Maxima を使った物理数学基礎演習ノート は以下のバージョンをダウンロードさせていただきました。

令和4 年3 月 第八回改訂

三重積(triple product)

ベクトルの3重積にも2種類あり、スカラー三重積(Scalar triple product)とベクトル三重積(Vector triple product)であります。

      1. \( \overrightarrow A \cdot ( \overrightarrow B \times \overrightarrow C ) \)
      2. \( \overrightarrow A \times ( \overrightarrow B \times \overrightarrow C ) \)

過去回にて、内積、外積練習しており、また、外積を求める関数も定義してあるので、今回は演習ノートに沿って、三重積の「お約束」を確かめていきたいと思います。まずは準備。Matrix流のサンプルベクトルなどの定義ですじゃ。

VMcrossprod(V_a, V_b):=col(adjoint(transpose(addcol(V_a, V_b, matrix([1],[1],[1])))),3);
VCA:matrix([A[1]],[A[2]],[A[3]]);
VCB:matrix([B[1]],[B[2]],[B[3]]);
VCC:matrix([C[1]],[C[2]],[C[3]]);

Maxima上で、上を行った様子が以下にVectors

スカラー三重積とその性質

スカラー三重積の幾何学的な意味は、その絶対値が三つのベクトルが張る平行六面体の体積となる、というものであります。符号はベクトルの順序によります。そして代表的な性質として「循環的な順序でベクトルの位置を入れ替えても、値は不変」というものがあります。
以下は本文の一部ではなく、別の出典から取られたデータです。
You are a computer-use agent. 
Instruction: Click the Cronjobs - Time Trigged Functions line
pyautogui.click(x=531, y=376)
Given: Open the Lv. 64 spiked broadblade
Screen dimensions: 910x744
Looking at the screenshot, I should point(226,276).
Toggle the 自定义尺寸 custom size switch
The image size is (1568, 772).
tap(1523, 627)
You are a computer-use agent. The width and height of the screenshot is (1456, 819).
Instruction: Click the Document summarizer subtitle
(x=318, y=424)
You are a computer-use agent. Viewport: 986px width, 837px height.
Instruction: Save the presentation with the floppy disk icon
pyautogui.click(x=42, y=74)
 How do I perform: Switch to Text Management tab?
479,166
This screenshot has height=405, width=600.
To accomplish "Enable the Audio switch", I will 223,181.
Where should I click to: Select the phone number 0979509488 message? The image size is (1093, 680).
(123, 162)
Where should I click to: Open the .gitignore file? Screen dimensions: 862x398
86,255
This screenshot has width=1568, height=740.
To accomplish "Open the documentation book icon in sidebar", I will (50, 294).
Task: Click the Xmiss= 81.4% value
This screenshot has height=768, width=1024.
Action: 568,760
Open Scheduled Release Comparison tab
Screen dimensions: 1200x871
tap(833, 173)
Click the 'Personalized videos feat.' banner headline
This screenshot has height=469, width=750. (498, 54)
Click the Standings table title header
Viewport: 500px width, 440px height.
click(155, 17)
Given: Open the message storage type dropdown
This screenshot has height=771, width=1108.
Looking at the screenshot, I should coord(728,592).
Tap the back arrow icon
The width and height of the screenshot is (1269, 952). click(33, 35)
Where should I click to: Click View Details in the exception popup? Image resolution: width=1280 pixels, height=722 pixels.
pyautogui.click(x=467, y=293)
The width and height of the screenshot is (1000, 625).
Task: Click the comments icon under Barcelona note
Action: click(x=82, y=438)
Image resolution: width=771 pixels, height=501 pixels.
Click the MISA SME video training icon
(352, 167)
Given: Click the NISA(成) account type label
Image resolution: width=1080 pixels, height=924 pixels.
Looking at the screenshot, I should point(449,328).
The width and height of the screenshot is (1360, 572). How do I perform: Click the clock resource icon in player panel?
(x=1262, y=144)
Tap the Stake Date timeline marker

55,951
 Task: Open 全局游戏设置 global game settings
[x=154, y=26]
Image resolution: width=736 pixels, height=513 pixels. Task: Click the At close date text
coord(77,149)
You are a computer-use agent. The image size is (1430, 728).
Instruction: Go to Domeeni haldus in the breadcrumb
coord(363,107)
\( \overrightarrow A \cdot ( \overrightarrow B \times \overrightarrow C ) =
\overrightarrow B \cdot ( \overrightarrow C \times \overrightarrow A ) =
\overrightarrow C \cdot ( \overrightarrow A \times \overrightarrow B ) \)

折角なのでこの性質をMaxima上で確かめるコードが以下に。

V3A: VCA . VMcrossprod(VCB, VCC);
V3B: VCB . VMcrossprod(VCC, VCA);
V3C: VCC . VMcrossprod(VCA, VCB);
expand(V3A - V3B);
expand(V3B - V3C);

その結果が以下に。scalarTripleProduct

 

ベクトル三重積とその性質

ベクトル三重積には、BAC-CABの法則と呼ばれることが多いらしい公式ありです。

\( \overrightarrow A \times ( \overrightarrow B \times \overrightarrow C ) =
( \overrightarrow A \cdot \overrightarrow C ) \overrightarrow B \ – \
( \overrightarrow A \cdot \overrightarrow B ) \overrightarrow C
\)

これをMaxima上で確かめるコードが以下に。

VXA: VMcrossprod(VCA , VMcrossprod(VCB, VCC));
VXB: (VCA . VCC) * VCB;
VXC: (VCA . VCB) * VCC;
expand(VXA - VXB + VXC);

実行してみたところが以下に。

vectorTripleProduct公式、成り立ってますな。当たり前か。